UPDATE: Its award nominations and wins confirms it's a novella. Winner of the Hugo, Nebula, British Science Fiction Association, and Locus awards, and finalist for Shirley Jackson, Sturgeon, Aurora, and the Kitchies.
Such a beautiful, lyrical story, I even read portions of it out loud. If I buy it later I may go with the audible version, depending on the narrator. There are two character perspectives, but the style is consistent throughout, so it's likely both authors edited each others work. What I read was an uncorrected proof, but unlike several others of late it was well formatted, and relatively free of typos. While I'm not supposed to quote without checking a finished copy, I feel safe in revealing a phrase that was used that succinctly lays out the premise. "Assassinations become assignations."
Sometime in the future time travel becomes reality.
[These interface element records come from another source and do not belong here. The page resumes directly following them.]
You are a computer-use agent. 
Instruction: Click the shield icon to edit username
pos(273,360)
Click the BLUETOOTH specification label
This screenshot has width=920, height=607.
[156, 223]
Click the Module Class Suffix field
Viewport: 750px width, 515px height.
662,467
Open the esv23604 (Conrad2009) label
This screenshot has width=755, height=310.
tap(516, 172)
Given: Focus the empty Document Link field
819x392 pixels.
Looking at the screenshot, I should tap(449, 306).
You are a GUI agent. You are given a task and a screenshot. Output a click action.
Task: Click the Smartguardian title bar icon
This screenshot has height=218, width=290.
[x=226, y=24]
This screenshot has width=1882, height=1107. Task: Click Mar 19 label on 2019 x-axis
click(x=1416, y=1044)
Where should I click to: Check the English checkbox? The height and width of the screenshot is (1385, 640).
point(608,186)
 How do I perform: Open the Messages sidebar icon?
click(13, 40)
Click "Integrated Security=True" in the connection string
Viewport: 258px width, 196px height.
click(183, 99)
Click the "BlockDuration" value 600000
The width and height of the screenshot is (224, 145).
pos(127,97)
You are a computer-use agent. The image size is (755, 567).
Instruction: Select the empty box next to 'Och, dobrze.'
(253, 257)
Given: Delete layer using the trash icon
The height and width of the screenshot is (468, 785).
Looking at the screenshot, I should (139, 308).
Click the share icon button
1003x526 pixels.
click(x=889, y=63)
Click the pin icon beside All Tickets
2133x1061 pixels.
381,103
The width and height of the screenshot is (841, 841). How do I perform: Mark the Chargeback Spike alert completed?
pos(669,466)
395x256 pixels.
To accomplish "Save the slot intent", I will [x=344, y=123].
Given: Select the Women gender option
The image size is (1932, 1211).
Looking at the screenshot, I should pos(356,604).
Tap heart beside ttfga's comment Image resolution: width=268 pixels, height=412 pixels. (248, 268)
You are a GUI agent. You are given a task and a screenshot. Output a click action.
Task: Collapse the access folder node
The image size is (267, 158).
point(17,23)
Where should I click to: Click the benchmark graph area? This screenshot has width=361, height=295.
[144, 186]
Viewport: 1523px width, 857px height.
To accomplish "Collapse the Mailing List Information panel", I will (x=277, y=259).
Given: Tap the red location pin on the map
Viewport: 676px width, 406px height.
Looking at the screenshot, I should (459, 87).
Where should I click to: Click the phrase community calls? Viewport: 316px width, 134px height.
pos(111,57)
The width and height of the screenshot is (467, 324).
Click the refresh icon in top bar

There are two factions traveling the time streams, altering events in order to assure the future they want, as well as trying to undo the changes imposed by their opposition. The past, present, and future are described in such a way as to imply a fabric. Specific events and their aftermath are threads, strands are alternate versions of each historical event, with agents tying or untying knots with their actions. Scenarios range from past historical periods, to future ones in space or on other planets. What is not clear is with which army we're supposed to sympathize. Since both can easily backtrack to correct any change they don't like, it is possible the Time War will continue indefinitely. Or maybe Red and Blue can bring it all to a halt.
Red works for the Commandant, head of The Agency. Blue is an agent of Garden. Perhaps as a feint, a ploy to throw her opponent off guard, Blue leaves a letter for Red to discover, with the enigmatic direction to "Burn Before Reading." Thus begins a correspondence between the two agents all across time, upthread and down. What begins as taunts, the opportunity to proselytize for their side, turns to curiosity about the other's viewpoint. They have to devise unique and secretive ways for their letters to not be detected by anyone else, especially other agents or their superiors. When suspicious activity is noticed by the Commandant, she thinks Red is being set up for defection to the other side. Red suspects she may be right, but she hopes she is not, since by this time she has fallen in love with Blue, and thinks Blue feels the same. How can they continue their correspondence and keep it hidden from others, or could it be possible for both of them to defect and leave the war behind? Lose the war, but win love?
I don't know if this is a stand-alone story, or if we can expect sequels. If there are, I'll read them, but it works either way. I can visualize Red and Blue's future myself. What is hard to visualize is how a proposed television series will look, how they'll present the letters. I won't explain that, not only to avoid spoilers, but even a long and complicated explanation might not sound plausible. The only other thing I'll say right now is this is highly recommended. Don't miss it.
PS: I need to track down that Naomi Mitchison book Blue recommended to Red.